Ao contrário de outros tempos, a democracia não está amordaçada, mas está ameaçada pelos que se aproveitam e distorcem normais descontentamentos, difundem a mentira e o ódio e exploram o medo. A democracia não pode ser suspensa nem descurada. Qual planta frágil, tem de ser diariamente cuidada para nos fornecer o ar que respiramos.
No dia 11 de setembro de 2001, o mundo assistiu incrédulo ao ataque terrorista às Torres Gémeas em Nova Iorque. Nesse dia, fomos todos americanos a chorar os mortos e a condenar os terroristas. Decorridos vinte anos, a dia 6 de janeiro, o mundo assistiu horrorizado à invasão armada do Capitólio, perpetrado por um bando de insurretos instigados pelo ex-Presidente Donald Trump. “Como é possível?”- era a pergunta recorrente. Foi possível porque muitos toleraram os excessos de um presidente impreparado para a função, mas bem preparado para usar com eficácia e proveito as redes sociais e hábil na manipulação.
Diz-se que a história não se repete, no entanto, decorridos dois anos e dois dias, a cena repetiu-se em Brasília. No domingo, 8 de janeiro, apoiantes de Bolsonaro seguiram o guião de apoiantes de Trump. As imagens do assalto às sedes dos três poderes – legislativo, executivo e judicial – pareciam igualmente retiradas de um filme de terror. Como em 2021, também agora, os democratas de todo o mundo, estupefactos e indignados, questionavam como era possível. Foi possível porque se desvalorizaram as manifestações de demagogia e populismo, a mentira sistemática e os atentados ao Estado de direito de um presidente que se julgava acima da lei. Foi possível a vandalização das instalações representativas do regime democrático e a destruição de património histórico de elevado valor material e simbólico porque o comando das forças de segurança não cumpriu o seu dever. Mas também porque, recorrendo às palavras de Benjamim Ferencz, procurador do julgamento de Nuremberga, “Tudo o que é preciso para que o mal vença é que as pessoas boas não façam nada”.
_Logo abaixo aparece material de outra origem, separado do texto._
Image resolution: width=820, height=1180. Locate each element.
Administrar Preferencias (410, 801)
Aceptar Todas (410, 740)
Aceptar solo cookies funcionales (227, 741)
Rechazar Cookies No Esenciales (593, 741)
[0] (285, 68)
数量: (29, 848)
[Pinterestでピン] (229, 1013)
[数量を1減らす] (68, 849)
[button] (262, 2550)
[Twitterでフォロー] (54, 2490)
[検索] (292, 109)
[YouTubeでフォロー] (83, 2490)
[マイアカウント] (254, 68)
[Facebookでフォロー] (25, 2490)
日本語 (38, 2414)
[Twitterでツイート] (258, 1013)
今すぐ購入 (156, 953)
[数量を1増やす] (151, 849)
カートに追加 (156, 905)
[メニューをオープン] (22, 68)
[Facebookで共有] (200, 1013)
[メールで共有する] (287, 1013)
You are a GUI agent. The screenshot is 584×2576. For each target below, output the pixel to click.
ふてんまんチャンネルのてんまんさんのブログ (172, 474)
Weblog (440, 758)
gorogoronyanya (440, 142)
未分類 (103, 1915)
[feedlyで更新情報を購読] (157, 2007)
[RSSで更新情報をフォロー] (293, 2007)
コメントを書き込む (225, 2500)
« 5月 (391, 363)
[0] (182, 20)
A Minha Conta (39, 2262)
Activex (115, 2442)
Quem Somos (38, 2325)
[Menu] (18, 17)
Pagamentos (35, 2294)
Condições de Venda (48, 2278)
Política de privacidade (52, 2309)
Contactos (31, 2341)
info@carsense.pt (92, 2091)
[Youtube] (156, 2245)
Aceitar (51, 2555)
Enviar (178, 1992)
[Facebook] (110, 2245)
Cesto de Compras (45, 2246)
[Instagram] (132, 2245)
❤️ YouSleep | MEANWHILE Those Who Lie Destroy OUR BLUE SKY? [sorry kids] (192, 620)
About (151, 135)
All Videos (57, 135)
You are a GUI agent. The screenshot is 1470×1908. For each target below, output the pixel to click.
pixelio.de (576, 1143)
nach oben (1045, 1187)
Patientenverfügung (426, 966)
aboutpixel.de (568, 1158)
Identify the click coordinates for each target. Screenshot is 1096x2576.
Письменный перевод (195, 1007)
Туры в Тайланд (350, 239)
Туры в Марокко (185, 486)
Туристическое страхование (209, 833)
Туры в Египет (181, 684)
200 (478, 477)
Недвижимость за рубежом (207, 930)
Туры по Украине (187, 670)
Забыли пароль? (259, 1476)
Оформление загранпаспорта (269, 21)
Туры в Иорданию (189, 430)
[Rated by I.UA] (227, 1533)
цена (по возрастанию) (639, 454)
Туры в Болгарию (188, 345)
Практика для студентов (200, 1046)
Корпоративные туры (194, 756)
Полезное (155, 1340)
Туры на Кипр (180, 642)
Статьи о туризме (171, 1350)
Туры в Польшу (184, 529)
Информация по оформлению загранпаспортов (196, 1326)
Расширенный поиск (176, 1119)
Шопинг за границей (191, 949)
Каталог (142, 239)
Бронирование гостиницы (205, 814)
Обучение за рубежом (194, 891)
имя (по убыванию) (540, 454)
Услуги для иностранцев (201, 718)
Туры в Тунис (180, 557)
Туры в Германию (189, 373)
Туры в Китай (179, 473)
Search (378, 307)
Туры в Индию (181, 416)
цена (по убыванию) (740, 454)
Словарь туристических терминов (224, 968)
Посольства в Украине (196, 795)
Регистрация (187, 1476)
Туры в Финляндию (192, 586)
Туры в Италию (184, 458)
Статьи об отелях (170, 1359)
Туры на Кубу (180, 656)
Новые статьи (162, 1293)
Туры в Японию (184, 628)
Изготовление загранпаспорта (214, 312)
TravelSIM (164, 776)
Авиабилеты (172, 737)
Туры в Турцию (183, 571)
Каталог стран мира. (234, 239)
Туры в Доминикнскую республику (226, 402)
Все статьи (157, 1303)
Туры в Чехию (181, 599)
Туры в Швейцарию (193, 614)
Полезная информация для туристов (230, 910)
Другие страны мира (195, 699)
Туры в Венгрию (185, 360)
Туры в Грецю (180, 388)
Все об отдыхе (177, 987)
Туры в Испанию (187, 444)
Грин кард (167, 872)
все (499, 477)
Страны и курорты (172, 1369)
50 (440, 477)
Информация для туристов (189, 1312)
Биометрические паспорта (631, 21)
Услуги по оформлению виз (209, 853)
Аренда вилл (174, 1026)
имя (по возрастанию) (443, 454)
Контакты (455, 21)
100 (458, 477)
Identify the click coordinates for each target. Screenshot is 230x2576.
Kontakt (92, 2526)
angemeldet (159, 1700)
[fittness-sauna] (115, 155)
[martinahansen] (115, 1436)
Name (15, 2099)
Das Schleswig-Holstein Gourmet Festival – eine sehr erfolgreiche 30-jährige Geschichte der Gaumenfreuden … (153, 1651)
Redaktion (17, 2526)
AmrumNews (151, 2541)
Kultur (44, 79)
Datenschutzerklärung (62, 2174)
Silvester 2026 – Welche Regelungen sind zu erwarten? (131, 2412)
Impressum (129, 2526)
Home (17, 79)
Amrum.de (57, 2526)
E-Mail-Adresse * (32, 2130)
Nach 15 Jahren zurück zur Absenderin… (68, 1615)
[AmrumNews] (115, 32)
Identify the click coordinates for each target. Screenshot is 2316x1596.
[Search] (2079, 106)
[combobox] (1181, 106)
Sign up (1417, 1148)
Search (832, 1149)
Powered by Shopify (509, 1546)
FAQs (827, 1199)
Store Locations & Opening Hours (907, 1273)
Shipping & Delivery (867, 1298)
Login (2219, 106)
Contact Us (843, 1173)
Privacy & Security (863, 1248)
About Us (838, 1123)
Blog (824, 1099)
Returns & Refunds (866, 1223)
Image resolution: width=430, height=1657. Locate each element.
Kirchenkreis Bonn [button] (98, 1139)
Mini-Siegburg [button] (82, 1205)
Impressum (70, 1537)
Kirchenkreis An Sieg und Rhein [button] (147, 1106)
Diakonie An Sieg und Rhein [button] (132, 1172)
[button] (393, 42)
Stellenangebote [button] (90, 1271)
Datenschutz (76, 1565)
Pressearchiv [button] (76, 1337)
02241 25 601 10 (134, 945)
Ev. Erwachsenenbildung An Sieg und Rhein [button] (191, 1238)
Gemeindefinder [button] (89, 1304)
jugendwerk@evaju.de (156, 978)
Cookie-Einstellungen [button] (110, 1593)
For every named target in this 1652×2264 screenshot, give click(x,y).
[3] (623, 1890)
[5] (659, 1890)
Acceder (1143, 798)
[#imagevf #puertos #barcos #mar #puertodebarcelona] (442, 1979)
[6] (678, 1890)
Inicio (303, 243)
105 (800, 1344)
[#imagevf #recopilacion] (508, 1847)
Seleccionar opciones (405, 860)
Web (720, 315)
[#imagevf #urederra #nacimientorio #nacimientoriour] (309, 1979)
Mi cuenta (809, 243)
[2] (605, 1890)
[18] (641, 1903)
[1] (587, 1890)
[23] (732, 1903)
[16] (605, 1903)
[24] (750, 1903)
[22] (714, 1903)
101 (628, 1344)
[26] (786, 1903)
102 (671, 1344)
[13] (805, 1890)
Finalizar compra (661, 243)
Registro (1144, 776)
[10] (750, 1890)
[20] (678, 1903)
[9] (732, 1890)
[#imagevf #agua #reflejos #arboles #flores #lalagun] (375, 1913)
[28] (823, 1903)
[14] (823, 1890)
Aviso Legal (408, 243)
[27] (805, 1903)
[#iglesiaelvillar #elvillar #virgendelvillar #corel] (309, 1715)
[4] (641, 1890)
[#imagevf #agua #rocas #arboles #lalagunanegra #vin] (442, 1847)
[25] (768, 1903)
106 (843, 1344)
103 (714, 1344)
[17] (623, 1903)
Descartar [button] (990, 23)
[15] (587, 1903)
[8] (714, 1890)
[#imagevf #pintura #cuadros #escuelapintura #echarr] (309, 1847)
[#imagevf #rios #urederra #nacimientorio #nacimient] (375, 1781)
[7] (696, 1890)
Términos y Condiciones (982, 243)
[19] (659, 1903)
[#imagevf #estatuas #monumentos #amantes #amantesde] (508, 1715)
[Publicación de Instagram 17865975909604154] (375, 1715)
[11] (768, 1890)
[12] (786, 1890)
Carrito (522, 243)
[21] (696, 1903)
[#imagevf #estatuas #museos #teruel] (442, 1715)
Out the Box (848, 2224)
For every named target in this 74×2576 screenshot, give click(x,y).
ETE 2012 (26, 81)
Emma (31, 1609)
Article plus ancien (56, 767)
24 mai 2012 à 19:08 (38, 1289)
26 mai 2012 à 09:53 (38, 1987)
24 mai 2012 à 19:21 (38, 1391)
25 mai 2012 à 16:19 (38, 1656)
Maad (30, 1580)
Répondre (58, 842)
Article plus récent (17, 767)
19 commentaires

O que aconteceu em Washington e em Brasília não tem desculpa. Foram atos criminosos. E não bastam palavras de condenação e a prisão de uns tantos. É preciso castigar exemplarmente os criminosos e adotar medidas preventivas. É preciso tolerância zero em relação aos atentados ao Estado de direito, ao incitamento ao ódio aos que são diferentes na pele, na origem, na etnia, na orientação sexual, ao recurso à desinformação e aos ataques às instituições democráticas, mesmo no debate político e no espaço mediático. É oportuno lembrar que foi com um ataque a uma casa da democracia que o nazismo começou. O incêndio ao Reichstag, em 1933, queimou a democracia e permitiu a Hitler consolidar o seu poder.